Most of us can relate to one of those scenarios. Which means heartbreak -- the intense pain science says has powerful effects on our emotional and physical health, and that can even cause death -- is a pretty universal experience. Yet we often are willing to love again. Why?

To understand how men and woman let heartbreak -- or the fear of it -- dictate their lives, San Francisco Bay Area artist and author Veronica Napoles and I started the "Gravity of the Heart" project.

We were inspired in part by French conceptual artist Sophie Calle's "Take Care of Yourself," an exhibit based on the responses she received from 107 of her female friends to an email her boyfriend sent dumping her, and that was the talk of the 2007 Venice Biennale.

Then one day as I was cleaning out a closet, I came upon dozens of love letters my former husband had sent to me when we first met, in pre-Internet days, and when we lived on opposite sides of the country for six months. More than a decade out of that marriage, with no ambivalence or regrets about the decision to split, I questioned what I should do with them -- destroy them?
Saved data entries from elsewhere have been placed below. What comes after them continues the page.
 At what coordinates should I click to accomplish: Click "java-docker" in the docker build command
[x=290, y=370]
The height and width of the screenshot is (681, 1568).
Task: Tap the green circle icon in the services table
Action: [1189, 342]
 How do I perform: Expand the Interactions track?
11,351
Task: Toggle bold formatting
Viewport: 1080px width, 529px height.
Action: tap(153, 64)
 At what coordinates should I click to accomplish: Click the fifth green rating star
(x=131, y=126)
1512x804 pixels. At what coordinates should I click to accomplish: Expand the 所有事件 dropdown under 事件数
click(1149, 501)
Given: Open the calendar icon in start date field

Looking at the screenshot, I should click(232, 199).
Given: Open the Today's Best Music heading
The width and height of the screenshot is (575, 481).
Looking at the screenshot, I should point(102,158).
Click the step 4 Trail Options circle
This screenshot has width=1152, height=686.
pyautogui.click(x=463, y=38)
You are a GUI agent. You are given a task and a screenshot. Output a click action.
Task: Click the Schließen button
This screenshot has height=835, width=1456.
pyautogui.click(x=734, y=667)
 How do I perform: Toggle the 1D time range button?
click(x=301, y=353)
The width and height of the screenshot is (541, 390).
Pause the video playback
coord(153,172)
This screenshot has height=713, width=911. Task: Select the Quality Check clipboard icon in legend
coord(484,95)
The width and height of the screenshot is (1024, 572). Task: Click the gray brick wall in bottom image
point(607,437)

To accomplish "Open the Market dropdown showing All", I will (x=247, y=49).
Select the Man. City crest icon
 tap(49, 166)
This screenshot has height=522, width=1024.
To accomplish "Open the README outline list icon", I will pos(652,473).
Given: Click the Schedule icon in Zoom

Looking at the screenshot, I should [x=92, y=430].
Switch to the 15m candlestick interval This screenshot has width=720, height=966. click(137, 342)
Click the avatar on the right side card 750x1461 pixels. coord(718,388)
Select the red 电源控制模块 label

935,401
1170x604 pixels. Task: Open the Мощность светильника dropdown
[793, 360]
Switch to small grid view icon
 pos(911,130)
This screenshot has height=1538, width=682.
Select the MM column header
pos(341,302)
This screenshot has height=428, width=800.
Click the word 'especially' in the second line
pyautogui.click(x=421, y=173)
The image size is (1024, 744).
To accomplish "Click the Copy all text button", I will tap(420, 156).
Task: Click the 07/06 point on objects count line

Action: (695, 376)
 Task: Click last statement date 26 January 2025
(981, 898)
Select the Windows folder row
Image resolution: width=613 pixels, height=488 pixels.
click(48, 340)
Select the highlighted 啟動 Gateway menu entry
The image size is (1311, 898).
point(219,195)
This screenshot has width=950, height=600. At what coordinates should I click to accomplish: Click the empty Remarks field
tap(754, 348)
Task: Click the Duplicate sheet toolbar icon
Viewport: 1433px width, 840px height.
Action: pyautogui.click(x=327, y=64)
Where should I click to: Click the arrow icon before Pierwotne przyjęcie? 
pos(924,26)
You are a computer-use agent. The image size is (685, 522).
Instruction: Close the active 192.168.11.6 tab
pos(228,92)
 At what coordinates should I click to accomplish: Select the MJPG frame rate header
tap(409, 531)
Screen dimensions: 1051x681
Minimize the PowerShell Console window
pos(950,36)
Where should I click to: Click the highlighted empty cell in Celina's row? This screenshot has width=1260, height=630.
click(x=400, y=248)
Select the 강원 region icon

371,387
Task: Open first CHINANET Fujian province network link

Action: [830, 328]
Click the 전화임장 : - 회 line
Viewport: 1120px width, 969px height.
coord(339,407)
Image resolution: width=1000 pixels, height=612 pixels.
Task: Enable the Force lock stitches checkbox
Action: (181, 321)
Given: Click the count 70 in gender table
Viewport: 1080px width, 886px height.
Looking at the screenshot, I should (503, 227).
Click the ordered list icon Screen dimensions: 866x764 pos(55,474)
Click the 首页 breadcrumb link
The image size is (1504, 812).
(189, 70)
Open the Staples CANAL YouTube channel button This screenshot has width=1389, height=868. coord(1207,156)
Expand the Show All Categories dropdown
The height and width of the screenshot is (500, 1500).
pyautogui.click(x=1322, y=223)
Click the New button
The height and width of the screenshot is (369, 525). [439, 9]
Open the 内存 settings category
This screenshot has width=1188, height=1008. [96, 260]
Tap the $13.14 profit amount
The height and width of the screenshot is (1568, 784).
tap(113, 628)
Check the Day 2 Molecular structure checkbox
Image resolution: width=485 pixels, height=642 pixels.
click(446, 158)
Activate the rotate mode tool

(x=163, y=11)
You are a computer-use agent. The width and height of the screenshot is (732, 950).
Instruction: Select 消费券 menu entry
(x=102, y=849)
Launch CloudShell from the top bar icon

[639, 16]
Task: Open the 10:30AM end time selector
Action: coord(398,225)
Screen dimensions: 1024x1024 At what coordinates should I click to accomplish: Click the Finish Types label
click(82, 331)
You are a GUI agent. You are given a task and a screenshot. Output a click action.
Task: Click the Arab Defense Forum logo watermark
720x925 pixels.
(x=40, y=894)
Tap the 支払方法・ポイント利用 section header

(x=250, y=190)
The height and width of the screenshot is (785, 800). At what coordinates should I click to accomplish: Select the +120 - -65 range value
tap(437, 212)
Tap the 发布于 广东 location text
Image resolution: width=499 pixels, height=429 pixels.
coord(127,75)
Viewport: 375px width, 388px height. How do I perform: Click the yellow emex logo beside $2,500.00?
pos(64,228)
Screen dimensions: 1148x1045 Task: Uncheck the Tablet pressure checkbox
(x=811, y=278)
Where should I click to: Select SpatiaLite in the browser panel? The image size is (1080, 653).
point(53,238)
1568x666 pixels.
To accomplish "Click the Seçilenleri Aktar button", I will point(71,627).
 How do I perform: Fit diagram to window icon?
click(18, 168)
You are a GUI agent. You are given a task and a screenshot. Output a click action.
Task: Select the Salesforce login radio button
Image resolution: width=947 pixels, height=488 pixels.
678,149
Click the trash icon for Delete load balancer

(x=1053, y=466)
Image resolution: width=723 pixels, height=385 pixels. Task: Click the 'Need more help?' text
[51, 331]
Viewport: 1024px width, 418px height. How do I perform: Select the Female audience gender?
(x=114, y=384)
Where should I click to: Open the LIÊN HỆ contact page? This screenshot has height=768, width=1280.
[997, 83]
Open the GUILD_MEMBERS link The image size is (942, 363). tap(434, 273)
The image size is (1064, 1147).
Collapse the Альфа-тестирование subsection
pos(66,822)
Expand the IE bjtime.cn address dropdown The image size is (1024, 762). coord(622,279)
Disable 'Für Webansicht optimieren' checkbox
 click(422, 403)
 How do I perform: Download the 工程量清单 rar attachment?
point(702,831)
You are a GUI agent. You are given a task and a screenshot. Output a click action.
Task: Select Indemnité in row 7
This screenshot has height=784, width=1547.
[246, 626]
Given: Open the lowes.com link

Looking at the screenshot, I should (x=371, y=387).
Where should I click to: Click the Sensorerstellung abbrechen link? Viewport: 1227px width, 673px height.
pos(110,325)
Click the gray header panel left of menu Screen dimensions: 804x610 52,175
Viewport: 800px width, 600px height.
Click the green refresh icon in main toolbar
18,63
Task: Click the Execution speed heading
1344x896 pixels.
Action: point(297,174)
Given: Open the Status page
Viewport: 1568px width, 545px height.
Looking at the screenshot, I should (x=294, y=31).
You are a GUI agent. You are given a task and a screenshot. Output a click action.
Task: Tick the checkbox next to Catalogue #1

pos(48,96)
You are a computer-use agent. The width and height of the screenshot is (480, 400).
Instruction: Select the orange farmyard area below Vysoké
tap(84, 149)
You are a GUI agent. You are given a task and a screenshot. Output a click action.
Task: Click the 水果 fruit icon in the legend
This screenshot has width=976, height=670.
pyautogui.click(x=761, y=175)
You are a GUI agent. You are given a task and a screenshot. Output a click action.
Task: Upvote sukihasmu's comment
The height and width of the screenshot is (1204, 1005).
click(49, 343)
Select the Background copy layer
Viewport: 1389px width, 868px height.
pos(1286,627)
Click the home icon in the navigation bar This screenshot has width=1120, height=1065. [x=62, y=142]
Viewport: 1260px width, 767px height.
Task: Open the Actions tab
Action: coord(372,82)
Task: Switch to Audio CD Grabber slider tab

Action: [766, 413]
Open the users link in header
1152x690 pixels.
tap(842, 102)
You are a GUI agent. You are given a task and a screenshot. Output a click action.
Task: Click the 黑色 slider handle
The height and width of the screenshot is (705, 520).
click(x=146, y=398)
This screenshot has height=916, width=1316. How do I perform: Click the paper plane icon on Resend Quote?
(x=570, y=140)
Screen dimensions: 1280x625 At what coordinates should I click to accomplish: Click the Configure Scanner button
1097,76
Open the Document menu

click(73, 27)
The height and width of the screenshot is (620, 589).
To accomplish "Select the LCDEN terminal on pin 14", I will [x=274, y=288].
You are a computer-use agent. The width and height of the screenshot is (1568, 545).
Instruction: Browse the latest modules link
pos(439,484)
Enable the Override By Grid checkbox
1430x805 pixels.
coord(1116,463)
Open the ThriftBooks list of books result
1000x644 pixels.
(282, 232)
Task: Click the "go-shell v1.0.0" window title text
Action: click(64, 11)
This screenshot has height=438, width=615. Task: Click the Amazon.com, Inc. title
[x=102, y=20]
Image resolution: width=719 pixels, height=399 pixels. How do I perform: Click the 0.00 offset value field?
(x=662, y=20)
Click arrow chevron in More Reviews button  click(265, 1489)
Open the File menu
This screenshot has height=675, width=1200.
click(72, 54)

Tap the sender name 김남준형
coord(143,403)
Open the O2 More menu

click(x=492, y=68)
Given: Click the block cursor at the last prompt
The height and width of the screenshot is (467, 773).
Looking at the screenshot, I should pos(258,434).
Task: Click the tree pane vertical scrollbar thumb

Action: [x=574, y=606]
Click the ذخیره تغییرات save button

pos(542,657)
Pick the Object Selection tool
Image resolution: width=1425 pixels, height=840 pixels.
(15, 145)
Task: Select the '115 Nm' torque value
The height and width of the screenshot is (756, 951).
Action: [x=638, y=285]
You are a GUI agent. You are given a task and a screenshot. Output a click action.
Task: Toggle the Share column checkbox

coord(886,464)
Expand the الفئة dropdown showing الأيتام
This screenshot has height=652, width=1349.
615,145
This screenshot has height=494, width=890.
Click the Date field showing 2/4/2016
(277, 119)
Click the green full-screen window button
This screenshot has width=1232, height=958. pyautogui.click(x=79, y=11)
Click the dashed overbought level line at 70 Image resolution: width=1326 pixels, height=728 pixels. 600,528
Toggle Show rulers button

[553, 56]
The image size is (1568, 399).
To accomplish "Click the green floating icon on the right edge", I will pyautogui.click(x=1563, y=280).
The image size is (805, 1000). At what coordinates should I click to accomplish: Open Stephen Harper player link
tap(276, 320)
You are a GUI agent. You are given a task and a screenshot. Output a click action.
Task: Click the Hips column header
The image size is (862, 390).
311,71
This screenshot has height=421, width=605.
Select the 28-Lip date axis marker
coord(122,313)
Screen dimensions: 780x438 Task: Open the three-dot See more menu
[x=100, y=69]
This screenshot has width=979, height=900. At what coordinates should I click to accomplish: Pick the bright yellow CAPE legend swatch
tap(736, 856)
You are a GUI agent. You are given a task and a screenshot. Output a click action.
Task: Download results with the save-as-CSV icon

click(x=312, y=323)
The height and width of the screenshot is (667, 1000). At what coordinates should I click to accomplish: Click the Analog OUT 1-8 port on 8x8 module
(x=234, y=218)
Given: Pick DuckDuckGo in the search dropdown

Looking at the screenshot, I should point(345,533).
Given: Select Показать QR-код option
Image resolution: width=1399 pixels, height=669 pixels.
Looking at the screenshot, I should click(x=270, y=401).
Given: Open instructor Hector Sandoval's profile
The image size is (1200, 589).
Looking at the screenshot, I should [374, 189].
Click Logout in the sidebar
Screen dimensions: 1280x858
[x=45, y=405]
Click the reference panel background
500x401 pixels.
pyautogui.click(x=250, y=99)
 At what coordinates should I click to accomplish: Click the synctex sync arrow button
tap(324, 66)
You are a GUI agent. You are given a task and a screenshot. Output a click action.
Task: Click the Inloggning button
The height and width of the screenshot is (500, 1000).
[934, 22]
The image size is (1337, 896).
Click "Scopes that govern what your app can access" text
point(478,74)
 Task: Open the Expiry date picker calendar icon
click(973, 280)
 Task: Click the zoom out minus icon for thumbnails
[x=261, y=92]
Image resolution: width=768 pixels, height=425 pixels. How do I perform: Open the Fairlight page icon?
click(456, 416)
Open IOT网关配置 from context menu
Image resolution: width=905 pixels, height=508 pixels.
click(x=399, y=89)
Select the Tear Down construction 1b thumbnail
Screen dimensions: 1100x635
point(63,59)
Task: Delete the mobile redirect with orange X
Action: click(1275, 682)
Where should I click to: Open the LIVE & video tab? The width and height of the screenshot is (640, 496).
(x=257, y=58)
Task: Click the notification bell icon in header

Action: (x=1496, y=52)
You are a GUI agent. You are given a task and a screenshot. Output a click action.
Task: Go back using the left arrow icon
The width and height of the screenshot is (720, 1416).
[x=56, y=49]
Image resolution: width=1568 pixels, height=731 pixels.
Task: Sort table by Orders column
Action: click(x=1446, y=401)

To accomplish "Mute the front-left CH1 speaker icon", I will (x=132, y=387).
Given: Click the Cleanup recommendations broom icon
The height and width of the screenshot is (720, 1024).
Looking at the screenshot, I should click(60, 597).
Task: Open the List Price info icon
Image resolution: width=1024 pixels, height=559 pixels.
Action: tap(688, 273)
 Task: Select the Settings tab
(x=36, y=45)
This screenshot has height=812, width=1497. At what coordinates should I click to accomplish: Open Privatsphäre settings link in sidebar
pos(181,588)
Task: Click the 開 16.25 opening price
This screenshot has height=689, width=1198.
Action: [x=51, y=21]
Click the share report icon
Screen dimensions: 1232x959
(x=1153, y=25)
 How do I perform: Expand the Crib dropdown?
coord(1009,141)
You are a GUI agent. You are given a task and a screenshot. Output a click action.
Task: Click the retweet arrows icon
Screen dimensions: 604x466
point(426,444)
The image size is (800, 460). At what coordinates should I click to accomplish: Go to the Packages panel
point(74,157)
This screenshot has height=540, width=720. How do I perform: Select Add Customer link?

Leave them for my kids as proof that, yes, their parents once love each other passionately?

As two divorced women who believed in the "until death do us part" narrative, Veronica and I hoped to create a dialog about loss, which then became a multimedia exhibit -- the first exhibit, and the first juried exhibit, to explore heartbreak. And while the loss of romantic love often comes to mind when most of us think of heartbreak, we wanted the project to explore all sorts of loss. And it does.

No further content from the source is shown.